Regrettably for LRT, as well as perhaps the surviving spouse and heirs of the late Nicanor
Navidad, this Court is concluded by the factual finding of the Court of Appeals that "there is
nothing to link (Prudent) to the death of Nicanor (Navidad), for the reason that the negligence of
its employee, Escartin, has not been duly proven." This finding of the appellate court is not
without substantial justification in our own review of the records of the case.
There being, similarly, no showing that petitioner Rodolfo Roman himself is guilty of any
culpable act or omission, he must also be absolved from liability. Needless to say, the contractual
tie between the LRT and Navidad is not itself a juridical relation between the latter and Roman;
thus, Roman can be made liable only for his own fault or negligence.
Topic: Particular Aspects of Responsibility and Liability of Common Carriers

PHILTRANCO SERVICE ENTERPRISES, INC. and ROGACIONES MANILHIG vs.

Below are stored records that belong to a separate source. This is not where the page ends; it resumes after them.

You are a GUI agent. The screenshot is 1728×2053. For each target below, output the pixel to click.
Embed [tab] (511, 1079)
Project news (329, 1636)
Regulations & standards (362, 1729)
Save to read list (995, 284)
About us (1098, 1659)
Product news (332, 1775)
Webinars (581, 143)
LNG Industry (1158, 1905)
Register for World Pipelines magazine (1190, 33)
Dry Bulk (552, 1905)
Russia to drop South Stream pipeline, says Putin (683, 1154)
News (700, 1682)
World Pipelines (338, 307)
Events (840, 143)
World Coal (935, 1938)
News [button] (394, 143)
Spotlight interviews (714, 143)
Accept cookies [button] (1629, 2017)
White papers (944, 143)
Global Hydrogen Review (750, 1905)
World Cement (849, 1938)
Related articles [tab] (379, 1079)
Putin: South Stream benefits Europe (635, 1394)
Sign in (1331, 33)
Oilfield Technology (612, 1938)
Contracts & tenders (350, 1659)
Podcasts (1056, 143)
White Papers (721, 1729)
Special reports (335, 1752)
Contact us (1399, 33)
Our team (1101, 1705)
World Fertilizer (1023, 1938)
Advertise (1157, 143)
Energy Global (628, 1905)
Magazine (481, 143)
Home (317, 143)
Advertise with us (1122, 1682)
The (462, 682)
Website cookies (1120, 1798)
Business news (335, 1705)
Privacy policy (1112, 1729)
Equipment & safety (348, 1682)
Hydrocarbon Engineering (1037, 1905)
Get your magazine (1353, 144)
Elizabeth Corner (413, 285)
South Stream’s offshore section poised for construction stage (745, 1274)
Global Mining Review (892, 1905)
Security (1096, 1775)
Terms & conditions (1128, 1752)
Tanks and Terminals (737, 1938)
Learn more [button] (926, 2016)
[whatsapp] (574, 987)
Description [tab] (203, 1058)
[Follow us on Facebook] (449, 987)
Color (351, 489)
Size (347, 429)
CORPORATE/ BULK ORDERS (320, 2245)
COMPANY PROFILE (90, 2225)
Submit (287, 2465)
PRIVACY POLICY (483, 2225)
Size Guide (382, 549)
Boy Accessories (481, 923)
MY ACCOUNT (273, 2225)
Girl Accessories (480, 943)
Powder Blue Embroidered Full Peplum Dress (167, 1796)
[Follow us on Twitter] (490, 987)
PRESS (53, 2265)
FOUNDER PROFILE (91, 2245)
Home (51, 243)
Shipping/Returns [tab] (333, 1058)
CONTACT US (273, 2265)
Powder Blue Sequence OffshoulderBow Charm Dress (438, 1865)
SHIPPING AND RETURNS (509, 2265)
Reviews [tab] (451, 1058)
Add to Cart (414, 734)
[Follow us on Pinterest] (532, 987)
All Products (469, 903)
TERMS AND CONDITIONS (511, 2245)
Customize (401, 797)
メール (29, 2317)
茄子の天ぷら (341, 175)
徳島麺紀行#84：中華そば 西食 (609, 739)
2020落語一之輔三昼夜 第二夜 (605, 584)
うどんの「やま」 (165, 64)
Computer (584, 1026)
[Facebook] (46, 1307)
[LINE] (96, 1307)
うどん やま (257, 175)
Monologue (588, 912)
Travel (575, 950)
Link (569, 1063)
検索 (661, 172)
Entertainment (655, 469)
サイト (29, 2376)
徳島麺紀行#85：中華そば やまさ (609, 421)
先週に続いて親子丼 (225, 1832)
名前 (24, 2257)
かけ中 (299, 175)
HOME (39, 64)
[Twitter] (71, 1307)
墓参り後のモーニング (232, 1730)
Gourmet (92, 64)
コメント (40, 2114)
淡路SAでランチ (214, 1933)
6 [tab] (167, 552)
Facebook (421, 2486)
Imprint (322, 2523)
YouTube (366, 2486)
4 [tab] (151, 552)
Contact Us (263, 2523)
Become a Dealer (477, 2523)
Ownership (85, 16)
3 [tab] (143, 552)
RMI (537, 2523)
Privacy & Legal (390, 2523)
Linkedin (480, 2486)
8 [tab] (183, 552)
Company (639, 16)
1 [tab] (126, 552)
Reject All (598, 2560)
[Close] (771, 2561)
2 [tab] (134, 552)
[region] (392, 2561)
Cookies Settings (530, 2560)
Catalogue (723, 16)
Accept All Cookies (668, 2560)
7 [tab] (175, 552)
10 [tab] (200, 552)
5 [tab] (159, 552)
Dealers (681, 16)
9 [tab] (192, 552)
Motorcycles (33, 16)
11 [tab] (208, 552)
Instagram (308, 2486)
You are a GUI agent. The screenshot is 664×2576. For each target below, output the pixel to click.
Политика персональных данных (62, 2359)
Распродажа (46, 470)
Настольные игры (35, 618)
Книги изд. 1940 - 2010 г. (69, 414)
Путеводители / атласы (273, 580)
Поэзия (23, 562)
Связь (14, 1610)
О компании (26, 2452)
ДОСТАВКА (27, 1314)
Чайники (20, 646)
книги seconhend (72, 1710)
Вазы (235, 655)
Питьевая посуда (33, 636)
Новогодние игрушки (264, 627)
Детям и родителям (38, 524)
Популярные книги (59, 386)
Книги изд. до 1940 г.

COURT OF APPEALS and HEIRS OF THE LATE RAMON ACUESTA
G.R. No. 120553 | June 17, 1997

FACTS:
This case stemmed from an action against herein petitioners for damages instituted by the heirs
of Ramon Acuesta for damages as a result of a vehicular accident.
March 24, 1990, about 6:00am, the victim Acuesta was riding in his easy rider bicycle along the
Gomez Street of Calbayog City where defendant Philtranco Bus No. 4025 with plate No. EVA-
725 driven by defendant Rogasiones Manilhig was being pushed by some persons in order to
start its engine. As the engine of the Philtranco bus started abruptly and suddenly, its running
motion was also enhanced by the said functioning engine, thereby the subject bus bumped on the
victim Acuesta who, as a result thereof fell and, thereafter, was run over by the said bus.
Private respondents alleged that petitioners were guilty of gross negligence, recklessness,
violation of traffic rules and regulations, abandonment of victim, and attempt to escape from a
crime. To support their allegations, the private respondents presented eight witnesses. The
petitioners further claimed that it was the negligence of the victim in overtaking two tricycles,
without taking precautions such as seeing first that the road was clear, which caused the death of
the victim. The latter did not even give any signal of his intention to overtake. For their part, the
petitioners filed an Answer wherein they alleged that petitioner Philtranco exercised the
diligence of a good father of a family in the selection and supervision of its employees, including
petitioner Manilhig who had excellent record as a driver and had undergone months of rigid
training before he was hired. Manilhig had always been a prudent professional driver, religiously
observing traffic rules and regulations. In driving Philtranco's buses, he exercised the diligence
of a very cautious person.

ISSUE: WON PHILTRANCO can invoke the defense of diligence of a good father of a family

HELD: NO.
Civil Case No. 373 is an action for damages based on quasi-delict under Article 2176 and 2180
of the Civil Code against petitioner Manilhig and his employer, petitioner Philtranco,
respectively. We have consistently held that the liability of the registered owner of a public
service vehicle, like petitioner Philtranco, for damages arising from the tortious acts of the driver
is primary, direct, and joint and several or solidary with the driver. Since the employer's liability
is primary, direct and solidary, its only recourse if the judgment for damages is satisfied by it is
to recover what it has paid from its employee who committed the fault or negligence which gave
rise to the action based on quasi-delict.